When designing the bioinformatics experiments and searching for an efficient visualization and automatic analysis platform for read alignment (mapping) data, it became evident that no adequate solution was available that included all required functionalities. On these grounds, the decision was made to define two main subjects for this dissertation.
Besides the P. aeruginosa pan genome analysis, a novel read mapping visualization and analysis software was developed and published in the journal Bioinformatics. This software - ReadXplorer - is partly based upon a prototype, which was developed during a preceding master's thesis at the Center for Biotechnology of the Bielefeld University under the name VAMP. The software was developed into a comprehensive user-friendly platform augmented with several newly developed and implemented automatic bioinformatics read mapping analyses. Two examples of these are the transcription start site detection and the single nucleotide polymorphism detection. Moreover, new intuitive visualizations were added to the existent ones and existing visualizations were greatly enhanced. ReadXplorer is designed to support not only DNA-seq data as accrued in the P. aeruginosa experiments, but also any kind of standard read mapping data as obtained from RNA-seq or ChIP-seq experiments. The data management was designed to comply with the latest performance and efficiency needs emerging from the large next generation sequencing data sets. Finally, ReadXplorer was empowered to deal with eukaryotic read mapping data as well.

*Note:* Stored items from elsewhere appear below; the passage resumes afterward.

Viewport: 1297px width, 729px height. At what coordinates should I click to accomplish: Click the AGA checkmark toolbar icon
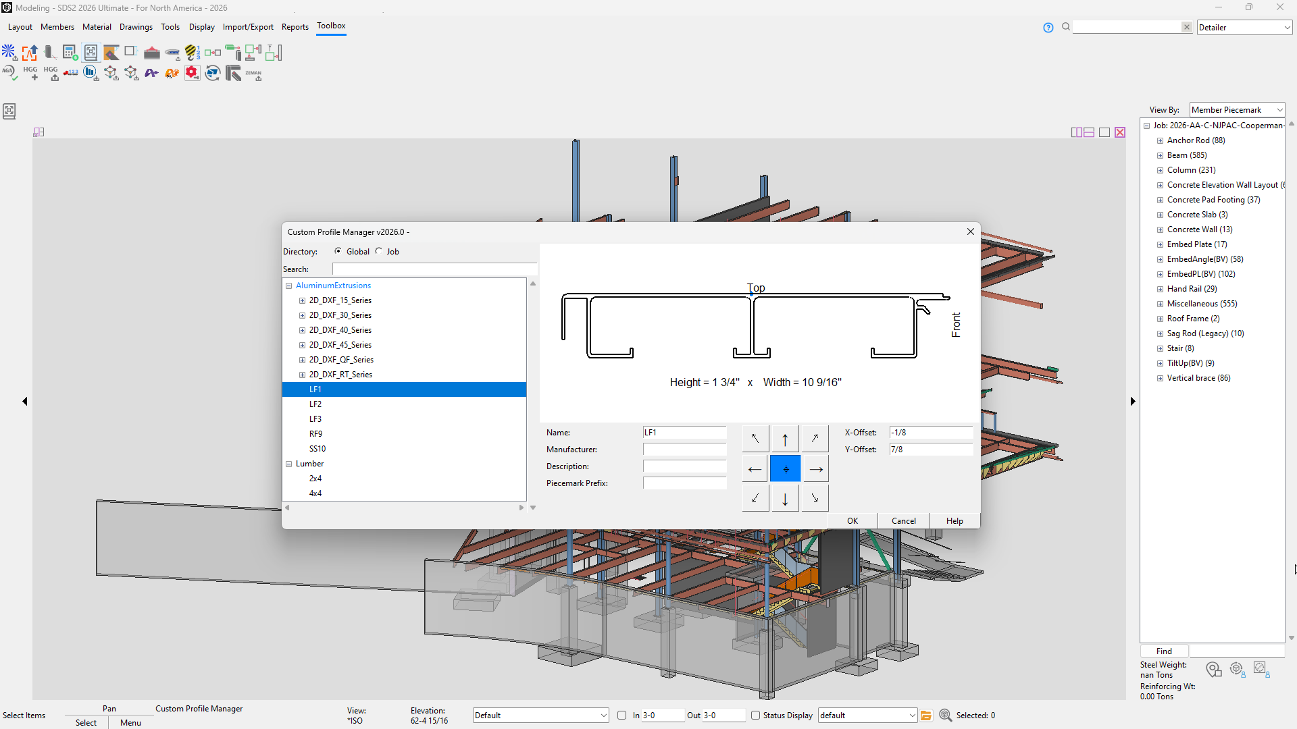[9, 73]
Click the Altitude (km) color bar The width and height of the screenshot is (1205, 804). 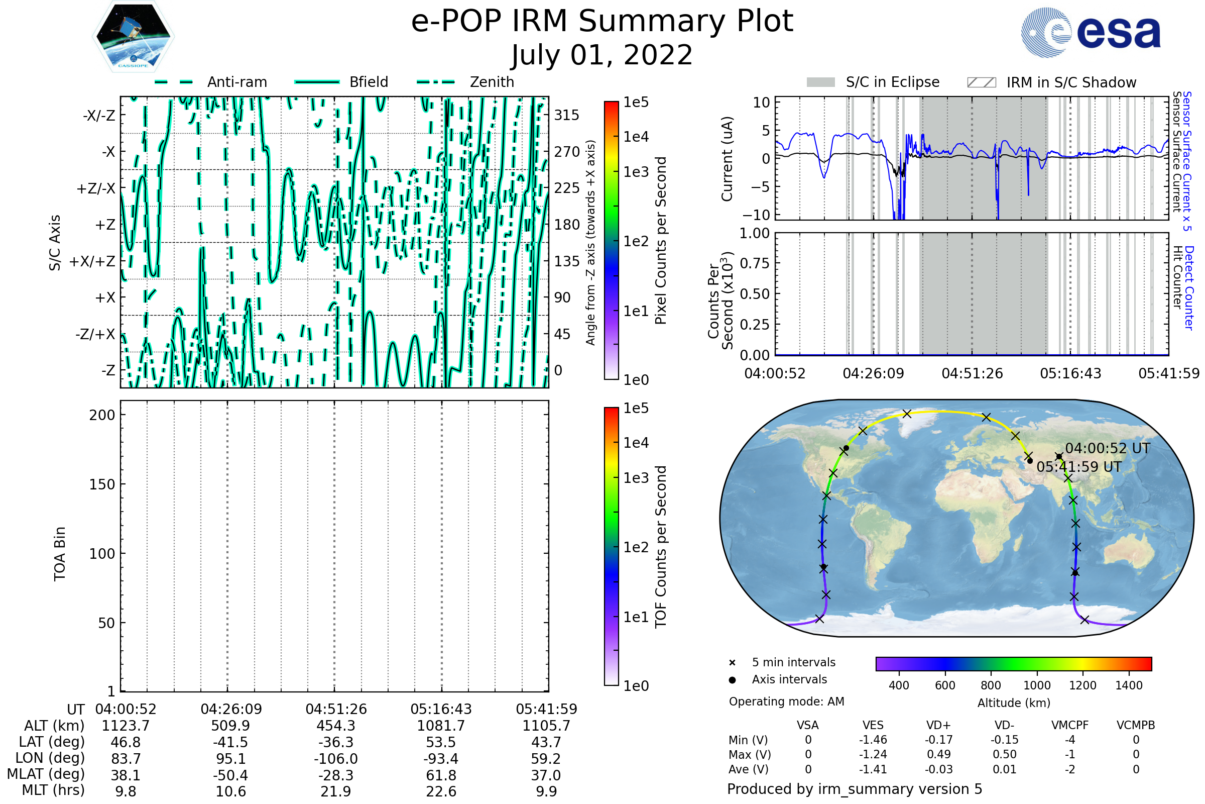click(x=1013, y=664)
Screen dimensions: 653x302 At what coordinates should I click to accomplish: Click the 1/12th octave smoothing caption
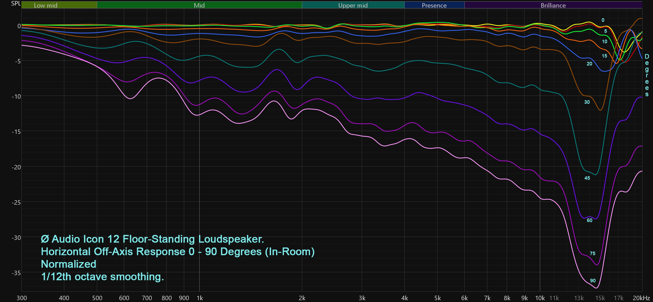(102, 276)
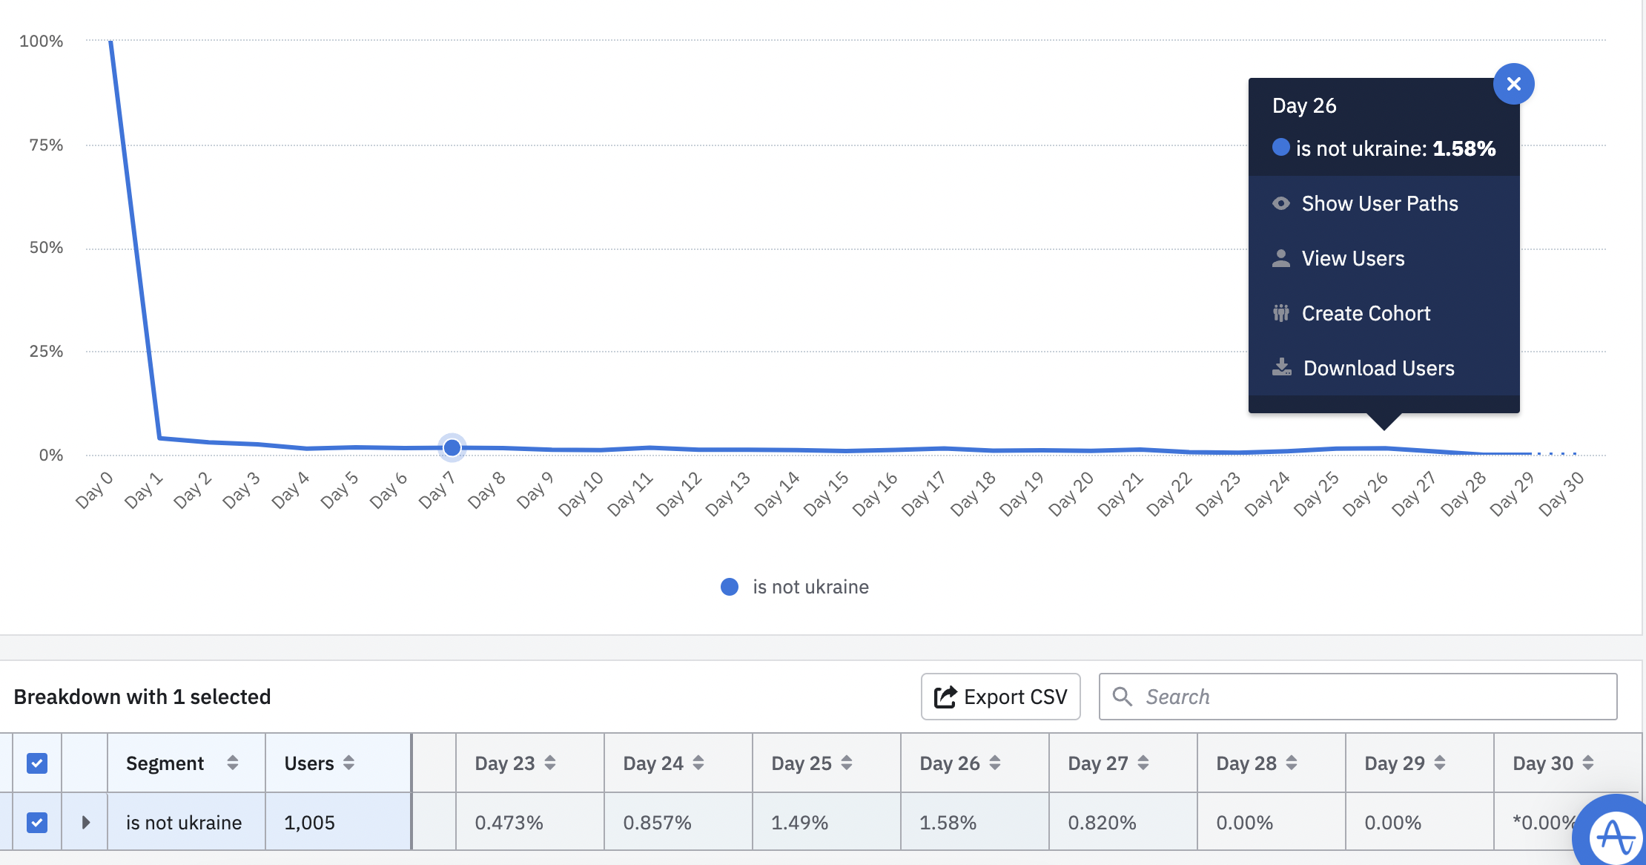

Amongst other software, ReadXplorer was then used to analyze different comparative genomics aspects of P. aeruginosa and to draw conclusions regarding the development of their pathogenicity. The list of conducted experiments includes phylogeny and gene set determination, analysis of regions of genomic plasticity and identification of single nucleotide polymorphisms. The achieved results were published in the journal Environmental Biology.